▶ [Task objective]
Please continue the passage below about the question-and-answer period of the Ham and Nye debate, picking up right after its last sentence.

▶ [Document segment]
+++++
But the most shocking admission from Ham came during the question and answer period. The question was “What would it take to change your mind”. It was posed to both participants, and it is a question that has been asked many times before, normally phrased as “What evidence, if discovered, would compel you to abandon your current theory of origins?”

Despite the poor phrasing of the question, Ham was unhesitant and unambiguous in his response. He said that, as a Christian, nothing could possibly change his mind. No amount of evidence, no future discovery, nothing at all could compel him to revise or abandon his beliefs that the universe was created 6000 years ago.

Ham tried to turn the question around to Nye who, being a scientist, then proceeded to list of over half a dozen examples of evidence which, if found, would compel him to revise or abandon his current model of natural selection, and stated that there was no real limit to the number of such discoveries that could be made. He made it clear that he will gladly go wherever science takes him, and that he welcomes evidence that runs contrary to the model he currently finds most compelling.

As a scientist, Nye knows that no scientific model is considered final; no scientific model is considered absolute; no scientific model is closed to revision based on future discoveries. That is not how science works. A scientific model must be testable, verifiable, falsifiable, and able to make predictions. Nye pointed out that discoveries in science are embraced and welcomed.  They are appreciated and they compel change. This is one of sciences strengths. Ham’s admission that there is no possible discovery – no possible evidence – that could falsify his model, constituted a literal admission that his model is not scientific.
+++++
▶ [Collected data entries]
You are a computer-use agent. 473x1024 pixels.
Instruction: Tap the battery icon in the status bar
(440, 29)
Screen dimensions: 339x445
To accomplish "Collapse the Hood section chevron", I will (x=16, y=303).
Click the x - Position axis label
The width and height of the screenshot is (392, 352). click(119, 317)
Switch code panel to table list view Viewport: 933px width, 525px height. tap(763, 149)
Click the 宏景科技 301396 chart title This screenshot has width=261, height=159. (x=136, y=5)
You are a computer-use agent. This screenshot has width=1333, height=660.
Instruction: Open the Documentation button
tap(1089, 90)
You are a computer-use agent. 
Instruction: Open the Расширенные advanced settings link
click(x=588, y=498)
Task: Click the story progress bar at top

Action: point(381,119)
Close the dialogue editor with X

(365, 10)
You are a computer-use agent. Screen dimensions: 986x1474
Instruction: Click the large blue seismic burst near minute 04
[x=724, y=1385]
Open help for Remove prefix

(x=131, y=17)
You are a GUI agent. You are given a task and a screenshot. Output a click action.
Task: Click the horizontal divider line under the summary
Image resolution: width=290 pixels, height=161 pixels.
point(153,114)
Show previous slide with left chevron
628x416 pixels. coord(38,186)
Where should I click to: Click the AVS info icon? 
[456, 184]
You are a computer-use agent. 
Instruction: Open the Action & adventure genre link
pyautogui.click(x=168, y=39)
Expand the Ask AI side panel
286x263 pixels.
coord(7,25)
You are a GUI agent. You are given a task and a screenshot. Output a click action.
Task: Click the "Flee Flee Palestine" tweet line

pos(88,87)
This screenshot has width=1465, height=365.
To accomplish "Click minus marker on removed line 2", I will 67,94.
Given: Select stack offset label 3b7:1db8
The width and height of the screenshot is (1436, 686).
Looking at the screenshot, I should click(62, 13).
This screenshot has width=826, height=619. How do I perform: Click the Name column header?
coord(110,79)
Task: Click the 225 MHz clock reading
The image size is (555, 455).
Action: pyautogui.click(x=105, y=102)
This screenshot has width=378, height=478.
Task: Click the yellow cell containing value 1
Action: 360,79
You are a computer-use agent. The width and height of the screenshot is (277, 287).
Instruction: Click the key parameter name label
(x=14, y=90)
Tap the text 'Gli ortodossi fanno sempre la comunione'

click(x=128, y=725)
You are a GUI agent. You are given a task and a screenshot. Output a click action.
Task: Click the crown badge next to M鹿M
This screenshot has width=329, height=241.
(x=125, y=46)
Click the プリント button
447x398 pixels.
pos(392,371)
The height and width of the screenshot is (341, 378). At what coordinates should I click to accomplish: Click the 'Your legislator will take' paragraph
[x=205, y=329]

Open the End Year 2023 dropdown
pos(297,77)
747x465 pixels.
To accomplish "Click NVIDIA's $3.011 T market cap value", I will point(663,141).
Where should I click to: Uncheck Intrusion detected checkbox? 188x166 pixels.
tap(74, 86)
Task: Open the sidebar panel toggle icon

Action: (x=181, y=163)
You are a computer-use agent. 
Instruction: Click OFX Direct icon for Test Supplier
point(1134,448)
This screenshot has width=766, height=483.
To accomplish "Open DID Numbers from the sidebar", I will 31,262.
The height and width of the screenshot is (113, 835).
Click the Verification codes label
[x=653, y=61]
+++++
▶ [Reply to the exercise]
Once again, Nye missed an opportunity to hammer this point home. But again, the latitude. Debating isn’t easy, and it’s difficult to keep your mind focused on the points you’d like to make while simultaneously keeping watch for opportunities to seize on your opponent’s subtle admissions. Nye no doubt had a list of talking points that he worked hard to stay on, and I get the feeling that this morning he’s realizing how many missed opportunities he had during that debate.

But this is not to say that he did a bad job. Indeed, a poll on the Christianity Today website indicates that an overwhelming majority of respondents felt Nye made the more convincing argument. And as long as the video of this debate exists, we have undeniable proof that Ham is not coming from a scientific standpoint. He reiterated over and over that his beliefs are rooted in the bible, and that where any inconsistency exists between what we observe and what we read in Genesis, in his mind Genesis wins by default.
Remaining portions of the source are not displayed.